しかも、元々の性格とは関係なく、役割を与えられただけでそのような状態に陥ってしまう。

 

それまで、人の行動はその人の性格や気質で決まると考えられていたものが、置かれた状況に、立場や役割、周囲の人々の価値観に左右されるということが証明された実験です。

二週間の予定で始まった実験は、六日で中止されました。

性格破壊は短時間でできてしまいました。

 

「正義を信じて組織に加わったはずの人間が残虐行為に加担してしまう」
「自分は相手を嫌っていないのに、周囲がその人をいじめているからと、それを止めずに逆に参加してしまう」

 

監獄のようにはっきりとしてなくとも、学校や家庭という環境でも優しい悪魔は作り上げることができます。

大人も子供も関係ないです。

もしかしたら大人の方が危険かもしれません。

大人が地位や権威が手に入ったときは、自と他を見つめる力を持たないかぎりは悪魔の親切行為に陥りやすいです。

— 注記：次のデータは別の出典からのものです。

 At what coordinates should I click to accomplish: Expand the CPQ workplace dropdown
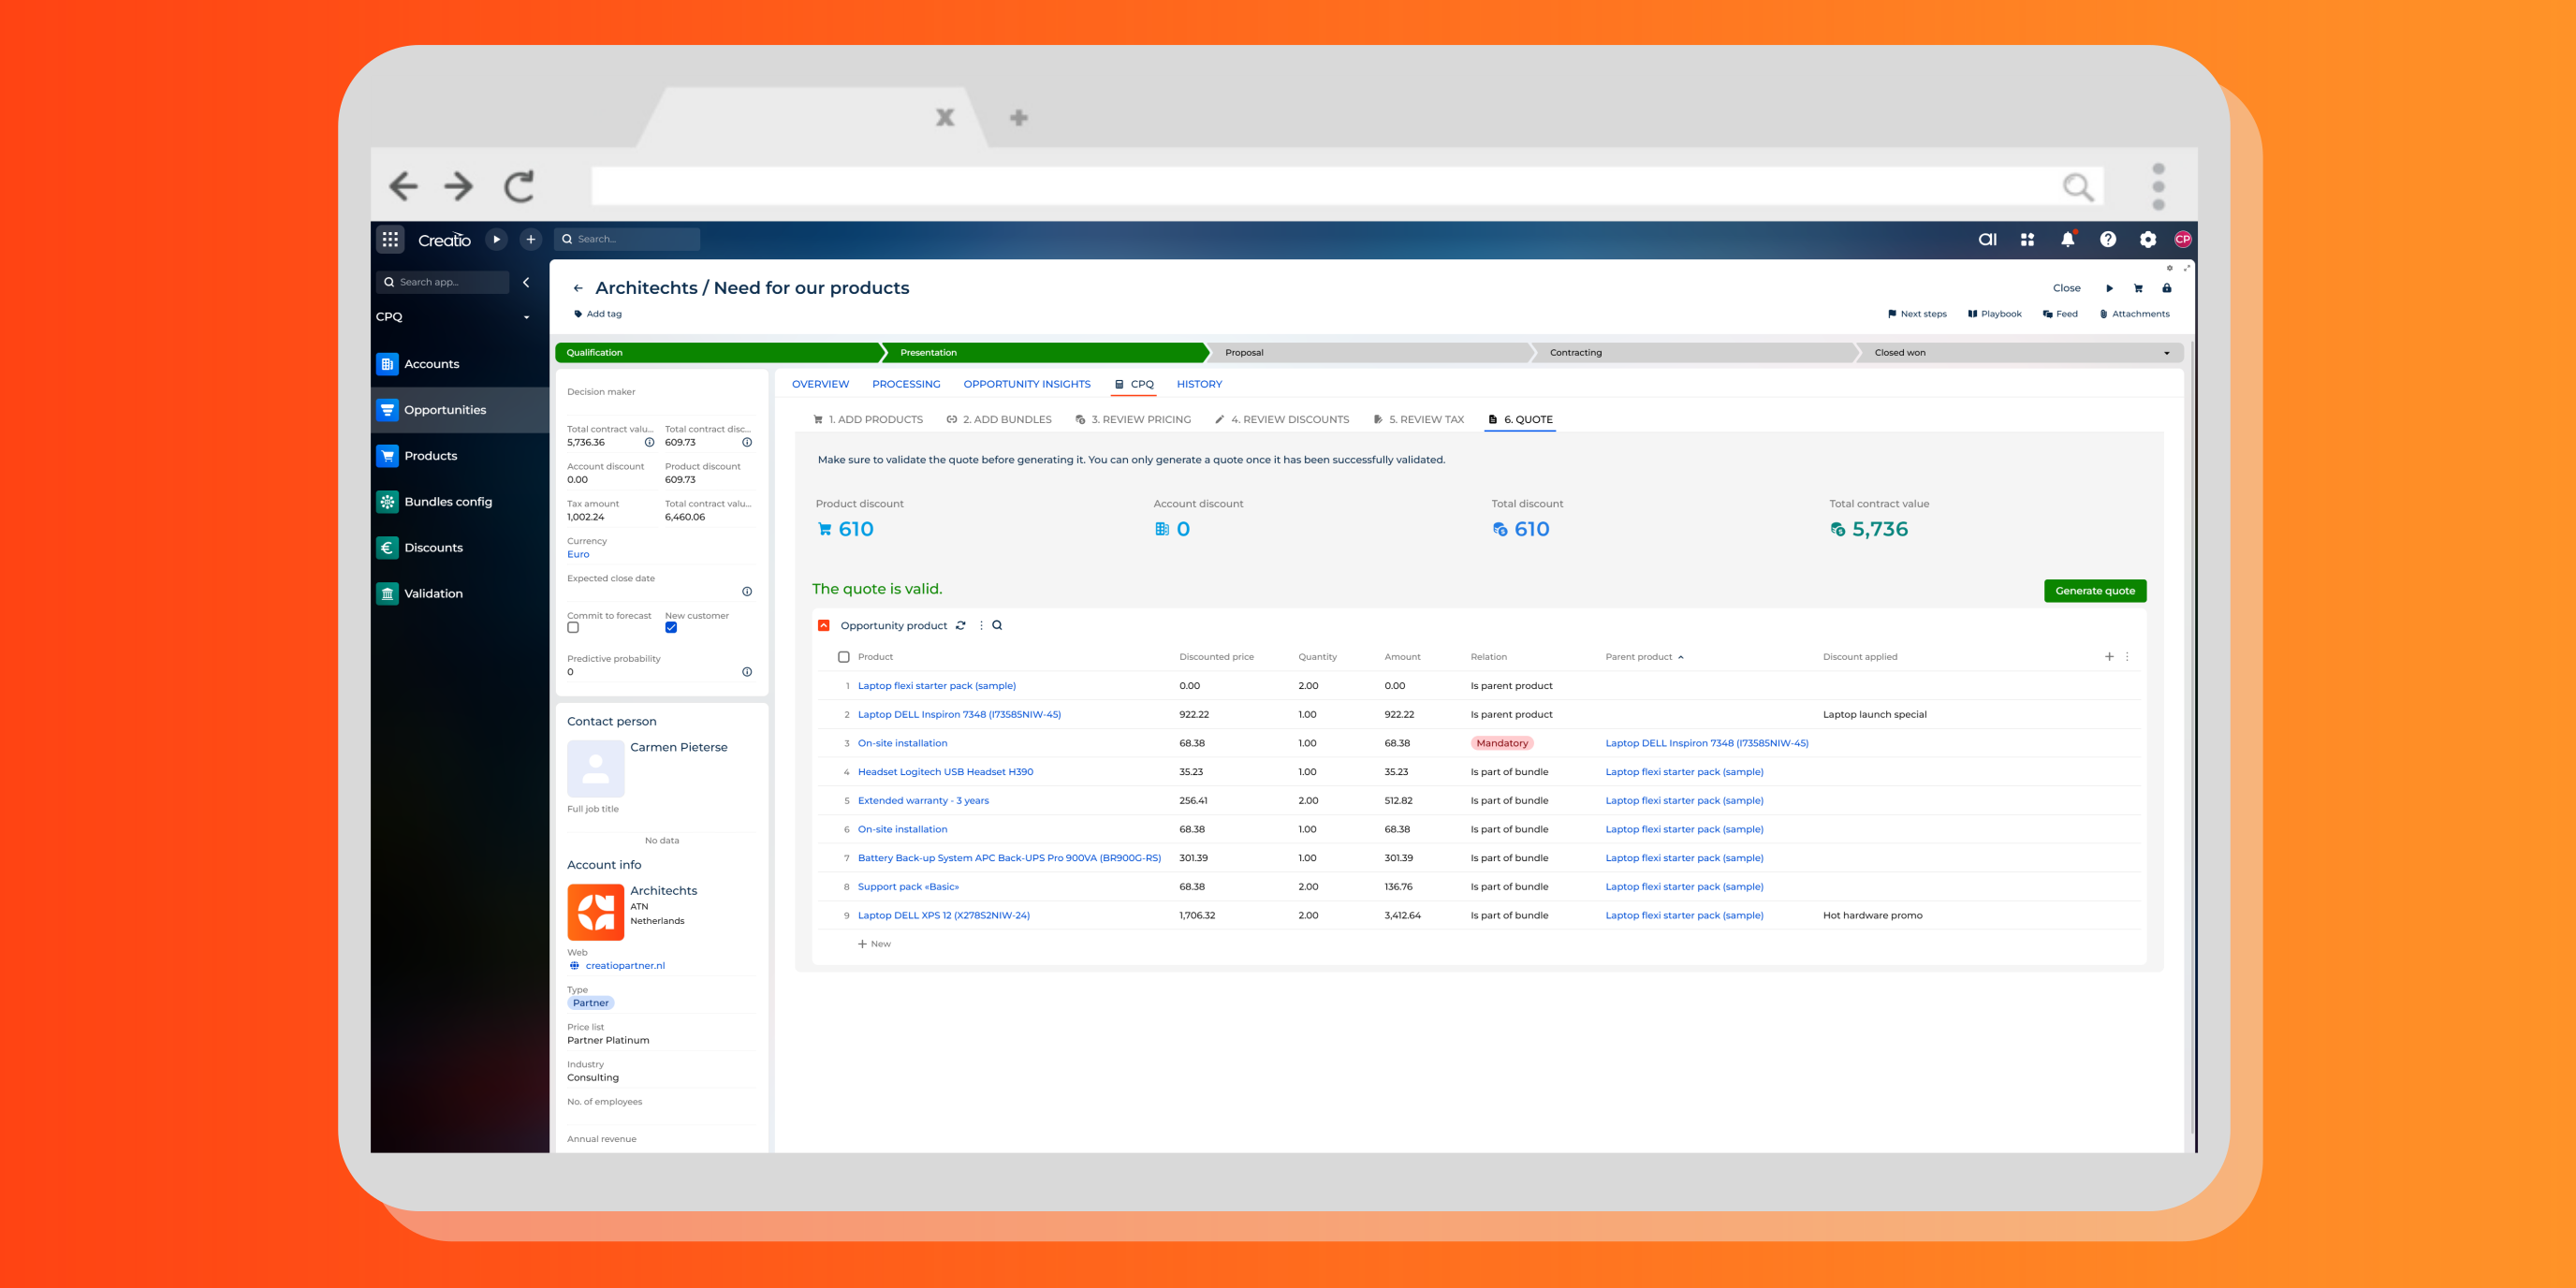[526, 317]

地位や権威を持ったまま、そこに陥ったときにたちが悪くなります。

そうなれば実験と同じで

「相手は自分の中では人間じゃないと思い込むことで自分の気持ちを落ち着かせるしかできなくなってしまうでしょう」

 

先生が

「バーバリアンは間違った考えだ」

と発言をすれば、生徒は親切心を持ってバーバリアンを攻撃できます。

親がバーバリアンを否定すれば、子供は親切心でバーバリアンに対して悪魔になれます。

 

尊敬できる価値観から、バーバリアンは自分以下であり、間違った存在であり、正しい方向に導いてあげることが親切だということの免罪符を受け取ってしまうんですね。

 

全く違うものよりも、似て異なるものの方が正義の味方がむくむくと現れやすいようです。

自分のことが見えなくなってしまった時には、自分の行動の矛盾も見えてきません。

相手を加害者扱いにして害を与えることも多々。

相手を差別者扱いにしながら、平気で相手を差別できます。

人殺しをしながら死刑反対って訴えているようなものです。


 

 

結果が最悪になっても

「相手のためを思って」

とか、

「そんなつもりはなかった」

なんて言葉で逃げ回るようですけどね。

 

 

 

雪解けはまだまだ先のようですね。